We previously wrote about fixing some issues with Kaltura CE5 analytics.

However, if you are using Ubuntu server there is another issue which that must be fixed for the analytics to work.

On Ubuntu server, the Apache access log format specified in the Kaltura virtual host file is overridden by the main Apache configuration file. Below we list the steps to identify and fix the issue.

If you haven’t looked at our earlier post yet, make sure you have a look and fix the problems discussed there before trying the following steps.

Screenshot-from-2013-04-03-121008

Identifying the problem

First, we will check if the events (plays, impressions, etc.) are read from the Apache access logs into the database.

  1. Open /opt/kaltura/log/kaltura_apache_access.log
  2. If the log lines are in the following format (note the domain name and port in the first column), then there is a problem with the Apache access log format.
    www.example.com:80 127.0.0.1 - - [14/Jan/2013:07:04:52 +0000] "POST /api_v3/index.php?service=batch&action=getExclusiveAlmostDoneConvertJobs HTTP/1.1" 200 276 "-" "-"
    www.example.com:80 127.0.0.1 - - [14/Jan/2013:07:04:53 +0000] "POST /api_v3/index.php?service=batch&action=getQueueSize HTTP/1.1" 200 274 "-" "-"

Solving the problem

The Kaltura virtual host file defines the log format to be used in the Kaltura Apache access logs. This is the format the Kaltura data warehouse knows to work with. The file is found in /opt/kaltura/app/configurations/apache/my_kaltura.conf.

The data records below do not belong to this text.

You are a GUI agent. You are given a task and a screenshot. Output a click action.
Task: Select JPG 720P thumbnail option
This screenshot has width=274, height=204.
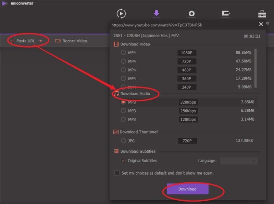(x=123, y=140)
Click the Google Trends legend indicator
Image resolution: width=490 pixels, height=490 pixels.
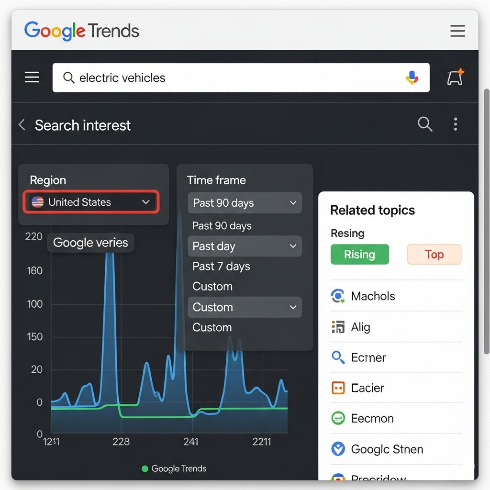tap(145, 469)
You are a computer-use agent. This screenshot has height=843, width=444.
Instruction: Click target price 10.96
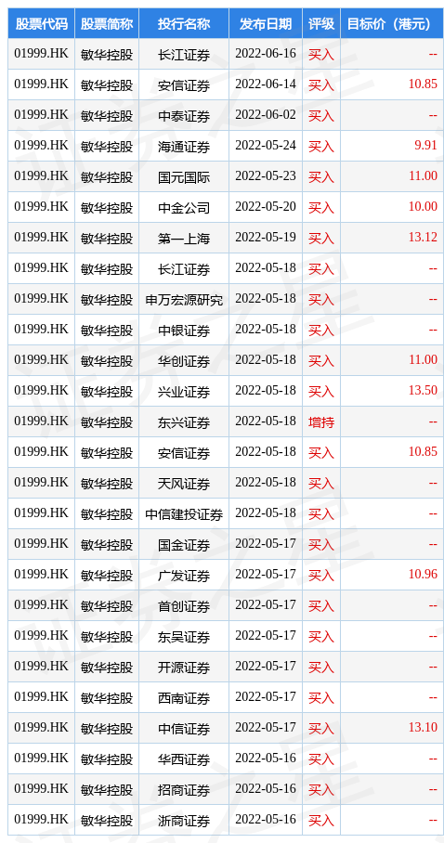(x=423, y=574)
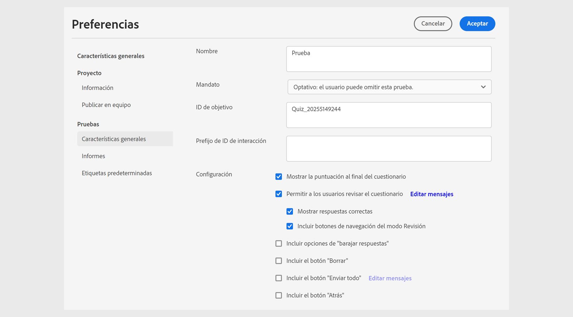Confirm preferences with the Aceptar button

[477, 24]
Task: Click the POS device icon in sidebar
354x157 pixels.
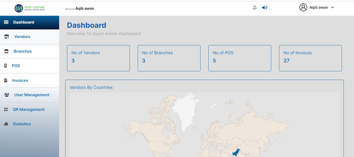Action: point(6,66)

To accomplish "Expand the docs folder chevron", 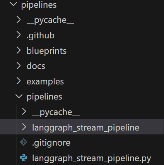I will point(19,66).
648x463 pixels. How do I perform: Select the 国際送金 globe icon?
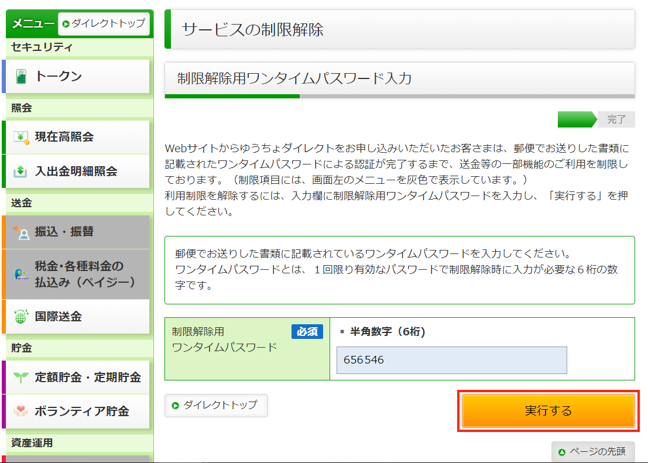coord(20,317)
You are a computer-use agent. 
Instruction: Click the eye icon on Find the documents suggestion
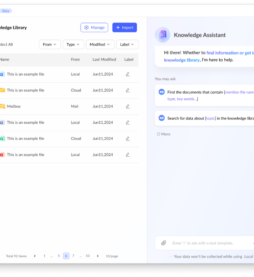tap(162, 92)
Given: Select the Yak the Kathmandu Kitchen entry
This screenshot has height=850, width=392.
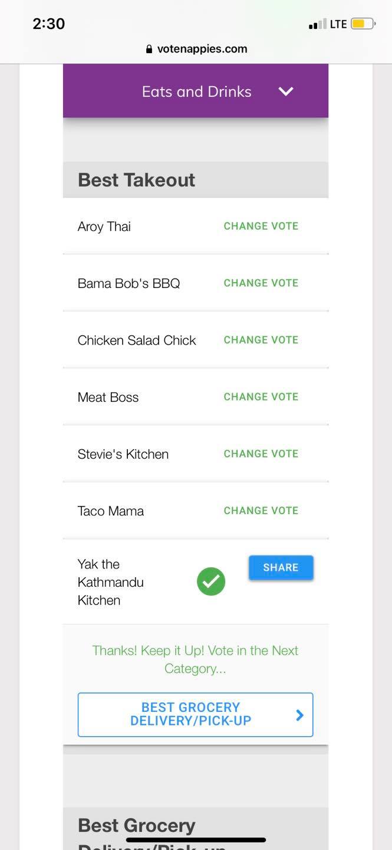Looking at the screenshot, I should click(x=111, y=582).
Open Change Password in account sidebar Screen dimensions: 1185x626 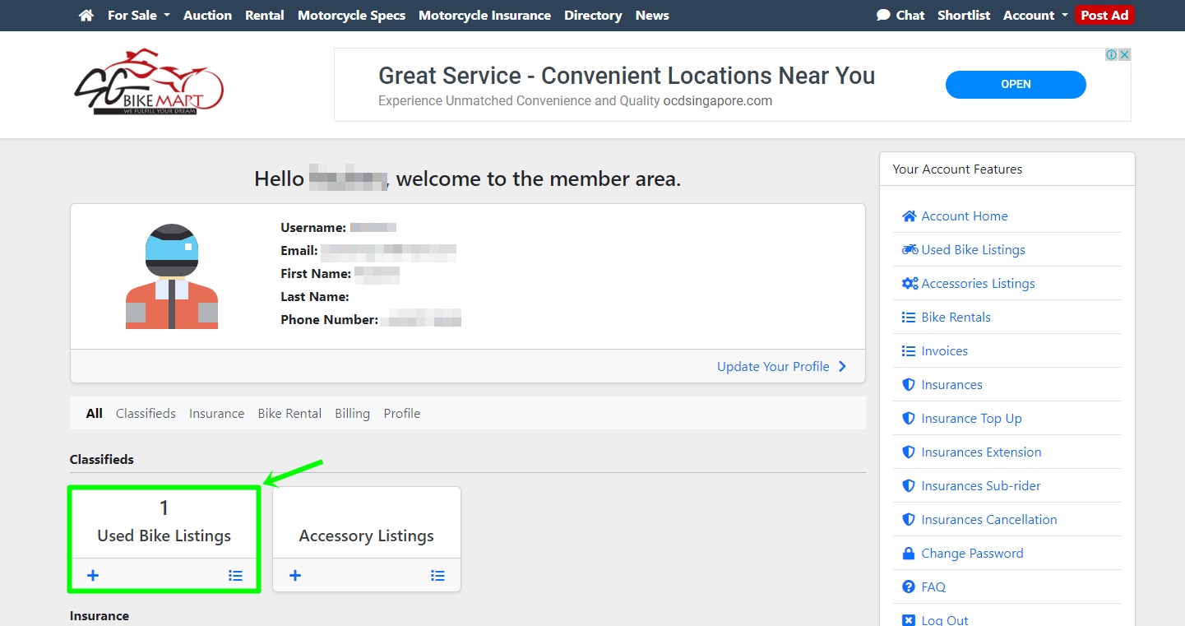(x=971, y=554)
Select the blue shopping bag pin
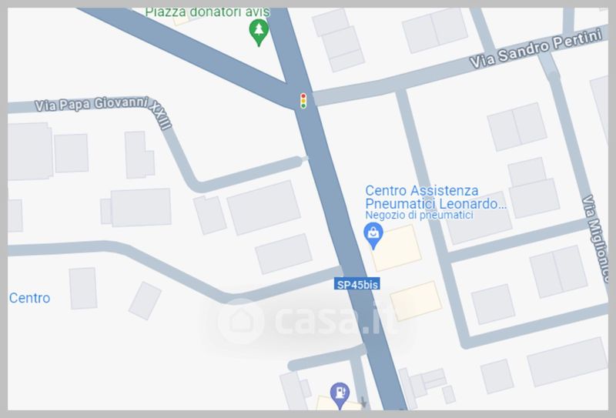Image resolution: width=616 pixels, height=418 pixels. tap(373, 236)
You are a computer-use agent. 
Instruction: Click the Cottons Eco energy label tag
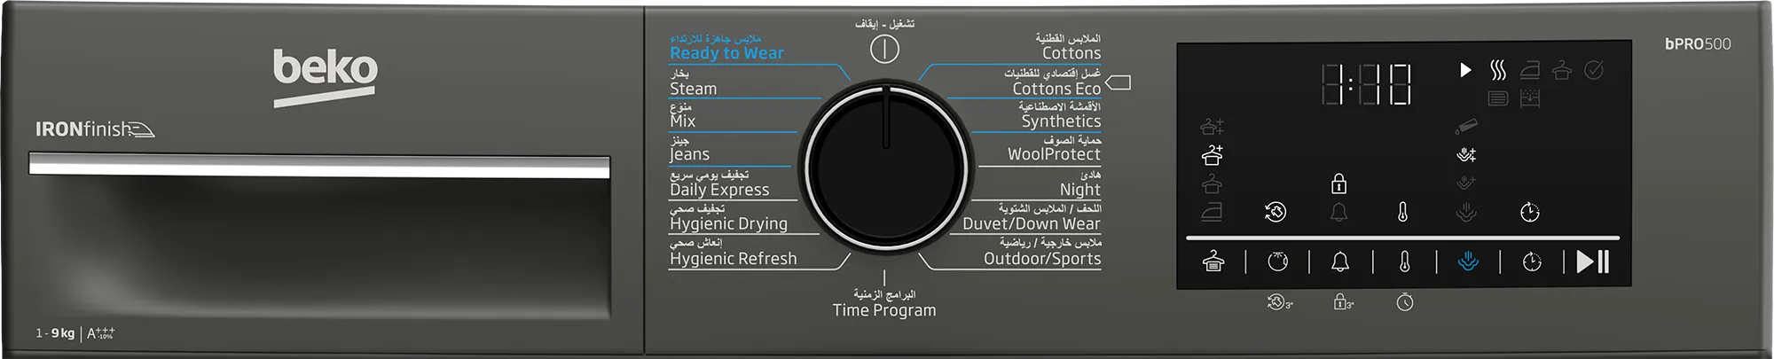(1119, 82)
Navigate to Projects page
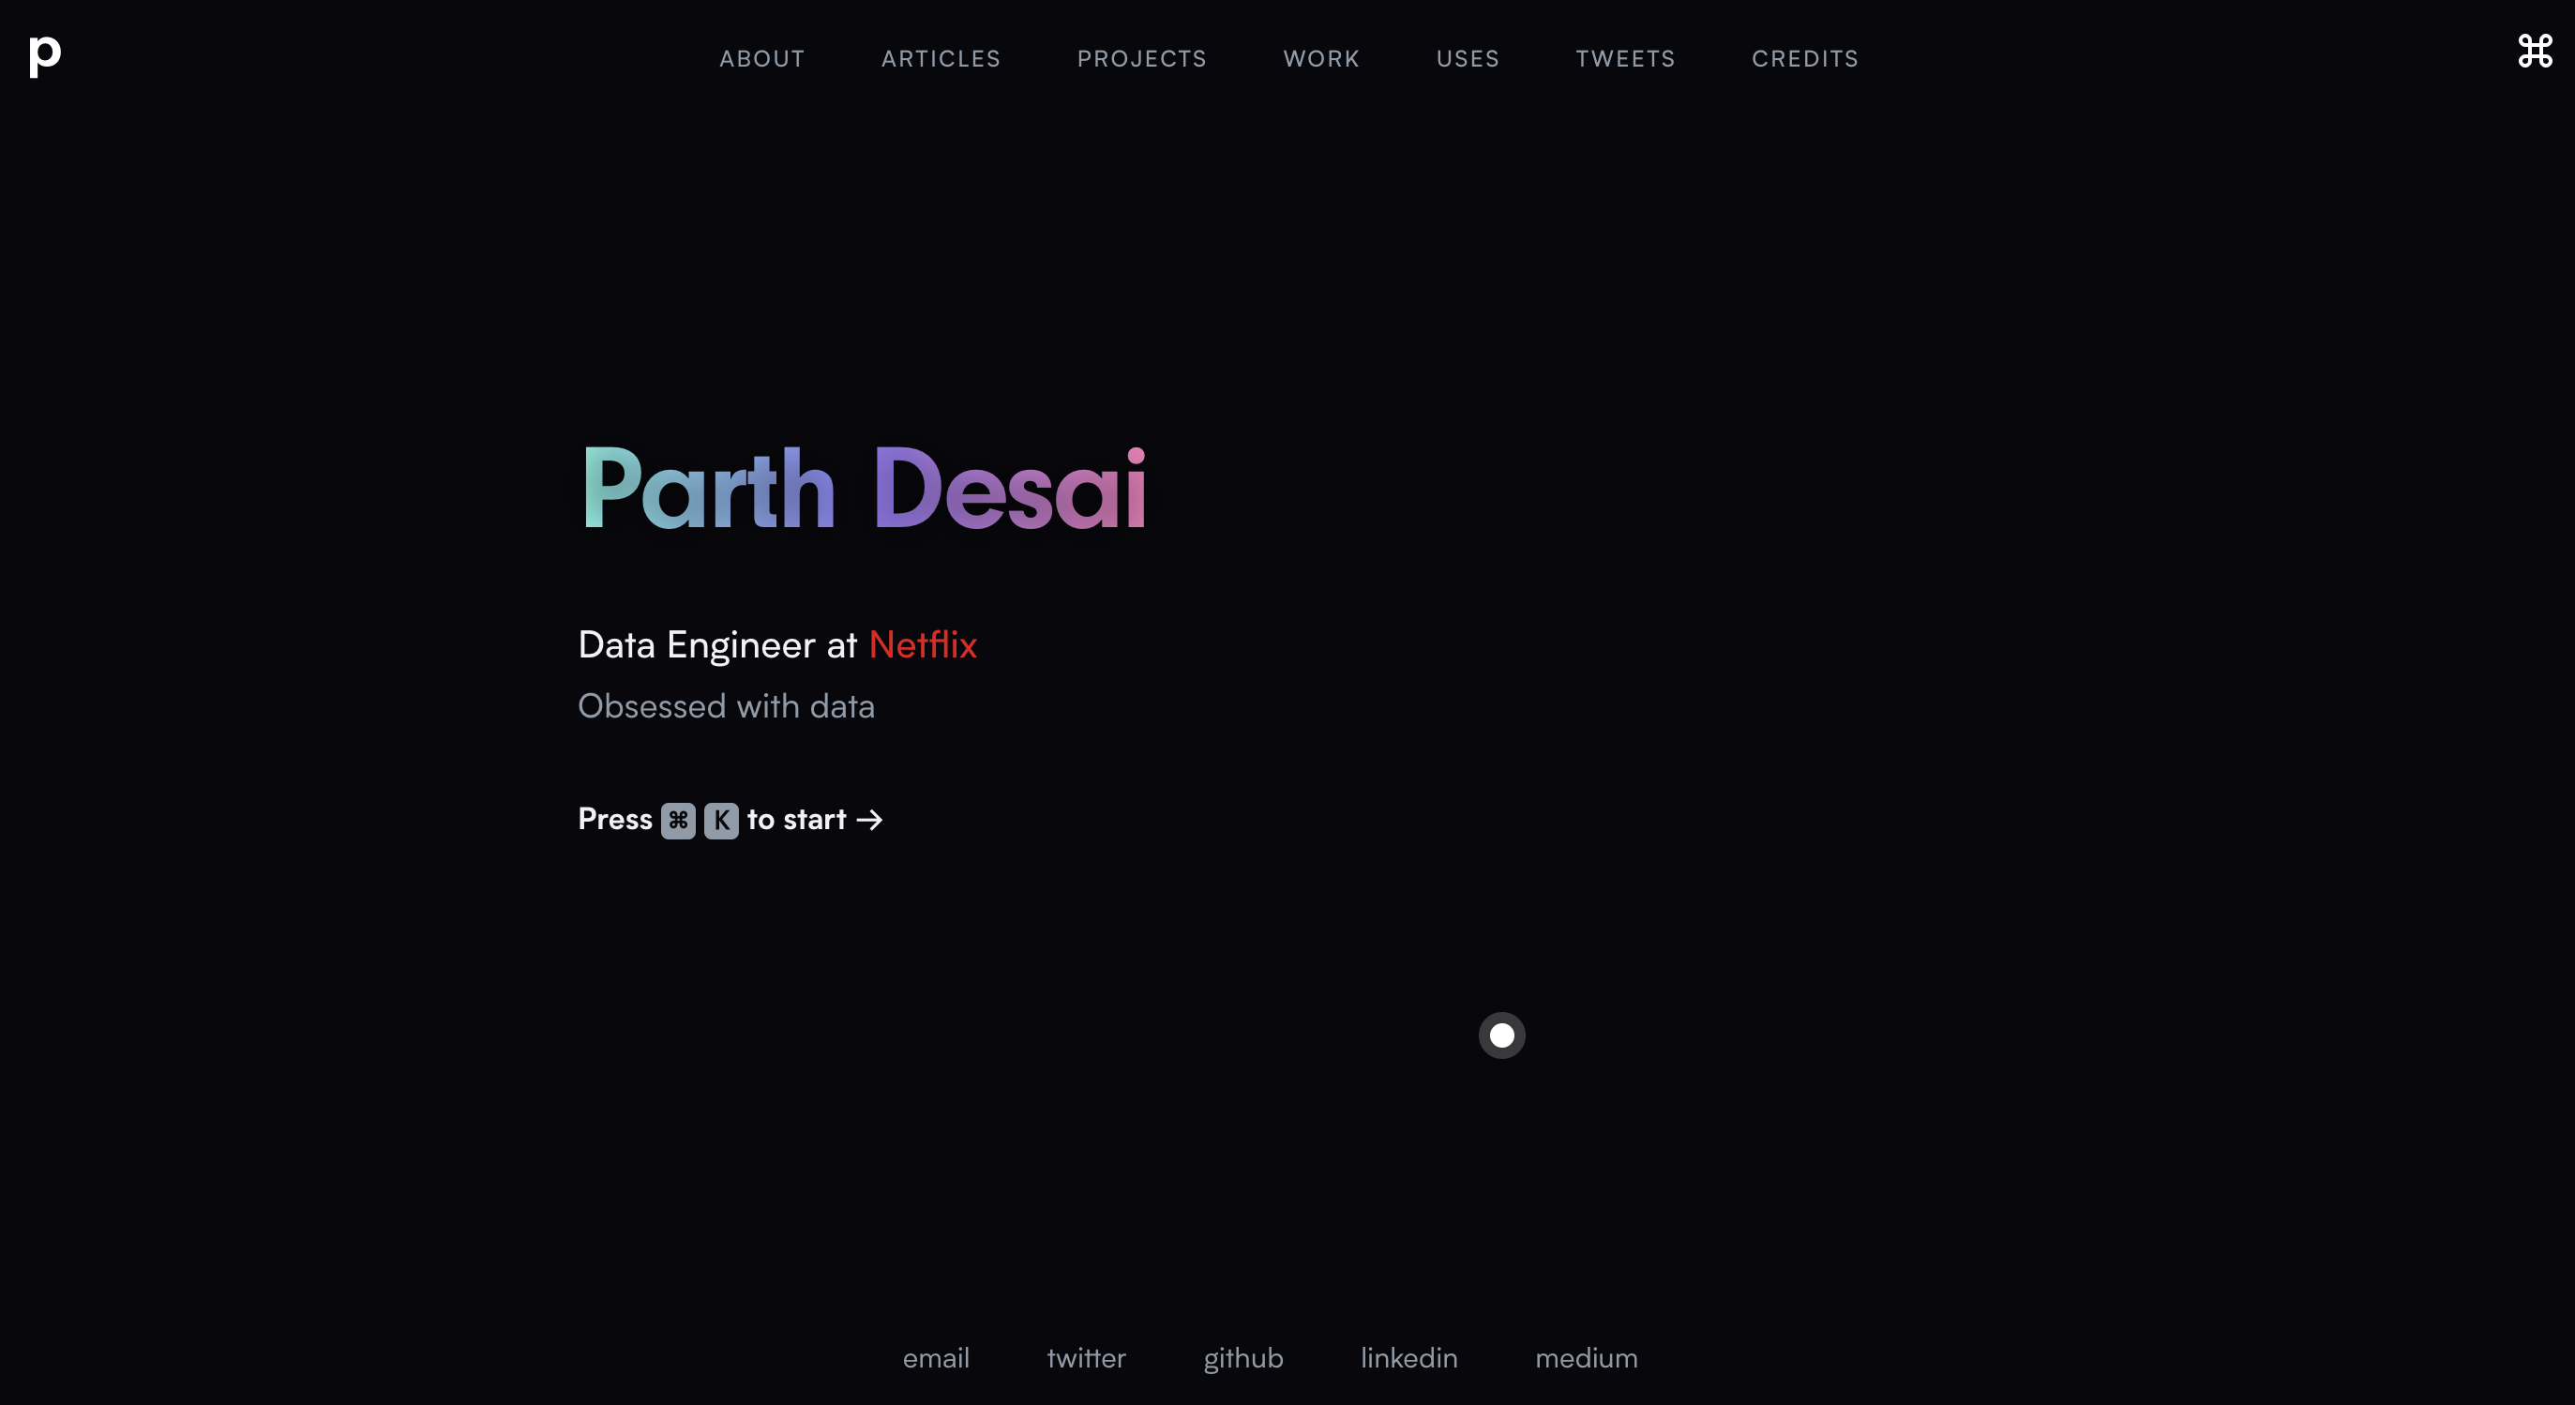This screenshot has width=2575, height=1405. 1142,59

However, Ubuntu’s apache2 package overrides the Kaltura virtual host settings. The Apache main configuration file is found in /etc/apache2/apache2.conf
The part that causes the problem is found near the end of the file:

LogFormat "%v:%p %h %l %u %t \"%r\" %>s %O \"%{Referer}i\" \"%{User-Agent}i\"" vhost_combined
LogFormat "%h %l %u %t \"%r\" %>s %O \"%{Referer}i\" \"%{User-Agent}i\"" combined
LogFormat "%h %l %u %t \"%r\" %>s %O" common
LogFormat "%{Referer}i -> %U" referer
LogFormat "%{User-agent}i" agent

To solve the issue:

  1. Comment the first LogFormat line in the above configuration file.
  2. Delete the /opt/kaltura/log/kaltura_apache_access.log file.
  3. Restart Apache.

Validating

To make sure the issue is solved, perform the following steps:

  1. Enter the KMC and perform some plays.
  2. Look at /opt/kaltura/kaltura_apache_access.log. It should look like this:
  3. Copy /opt/kaltura/log/kaltura/apache_access.log to /opt/kaltura/log/kaltura_apache_access.log-[current date].
  4. Where current date is in the format YYYYMMDD. For example kaltura_apache_access.log-20130321 for March 21, 2013.
  5. Gzip the file you just copied.
  6. Run the hourly analytics script:
    sudo sh /opt/kaltura/dwh/etlsource/execute/etl_hourly.sh
  7. On your Kaltura machine, log into the database and select the kalturadw database. That’s the database that stores most of the analytics. Run the following query:
    SELECT * FROM dwh_fact_events

    You should now see at least one line in the table for the entry you played.

Remember that for the analytics data to appear in the KMC, you have to let the analytics run for a full cycle which takes about 24 hours.